Seneticus prit dans sa main l’épée en question. Celle-ci ne payait pas de mine. À vrai dire elle ressemblait même à une épée plutôt ordinaire. La garde était abîmée et la lame semblait avoir vécu de nombreux combats. Mais il pouvait sentir que le maniement de celle-ci était vraiment… Naturel. Comme ci l’épée et lui avaient été meilleurs amis pendant des siècles. Le prêtre regardait ce grand et presque squelettique homme manier l’objet le plus sacré que possédait la toute nouvelle paroisse, priant son Dieu de lui indiquer si son choix était le mauvais.

“Promettez vous de tenir votre parole et de vous convertir au Dieu unique lorsque vous aurez vaincu votre frère ?”

Seneticus esquissa un sourire.

“Taranis m’a accompagné dans de nombreuses bataille, et pourtant il m’a laissé perdre contre mon frère par le passé. Si votre dieu unique peut m’aider à gagner…”


Le combat avait commencé au pont culminant du jour, et le soleil descendait maintenant derrière la dense forêt. Des nuages commençaient même à le couvrir, signe imminent d’un orage. La rivière coulant près du champ de bataille et qui traversait la ville pour rejoindre la mer était maintenant rouge de sang. Les rangs étaient sans arrêts renfloués par des renforts arrivant de toutes parts, pour rejoindre l’un ou l’autre clan. Les têtes roulaient, les corps s’enchevêtraient sur le sol, les soldats épuisés tombés à genoux et étaient immédiatement exécutés par un ennemi. Cette histoire de pouvoir et de fierté avait déjà fait beaucoup trop de morts. Tout le monde savait que cela durerait tant que les deux chefs ne s’étaient pas affrontés. Mais pour le moment, Seneticus restait en arrière, assis sur son cheval. Ollognus, lui, était en plein coeur du conflit. Beaucoup se jetèrent sur lui pour en pâtir, mais il les repoussait tous. Sa force brute et son invincible armure le rendant aussi fort qu’un Titan. Épuisé de tuer des soldats lambda, le géant pointa son doigt vers son frère et hurla. Son cri résonna dans toute la vallée, comme un terrifiant rugissement.

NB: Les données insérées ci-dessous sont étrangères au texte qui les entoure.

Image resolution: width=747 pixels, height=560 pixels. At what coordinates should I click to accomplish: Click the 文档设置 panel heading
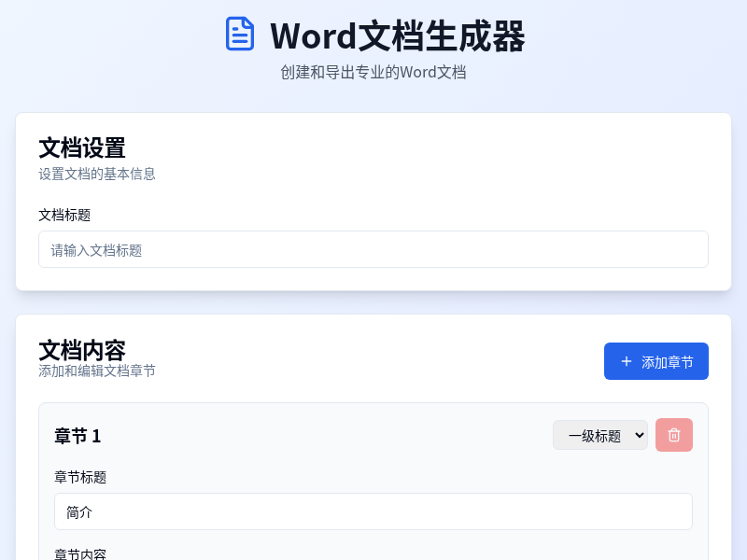(x=82, y=148)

“SENETICUS ! VIENS EN DÉCOUDRE ! ARRÊTONS LES MORTS INUTILES ! PAR TOUTATIS, TARANIS ET BÉLÉNOS, MONTRE QUE TU ES UN HOMME !”

Seneticus releva lentement le menton, faisant mine d’être piqué dans sa fierté. L’était-il vraiment ? Lui seul saurait donner la réponse. Il descendit élégamment de son cheval et tira l’épée de son fourreau, accroché au côté de sa monture. Lorsque le fer fut à l’air libre, un éclair scinda les cieux et la pluie commença à tomber. Il s’avança lentement, presque nonchalamment, vers son frère. Les soldats arrêtèrent de se battre et s’écartèrent. Leur rage les poussait à vouloir continuer de s’entretuer, mais le désir de voir ces deux légendes se battre était plus grand. On aurait pu croire que des cris d’encouragements s’élèveraient des rangs. Mais il n’en était rien. Le calme fut complet, le silence brisé seulement par le tonnerre qui grondait.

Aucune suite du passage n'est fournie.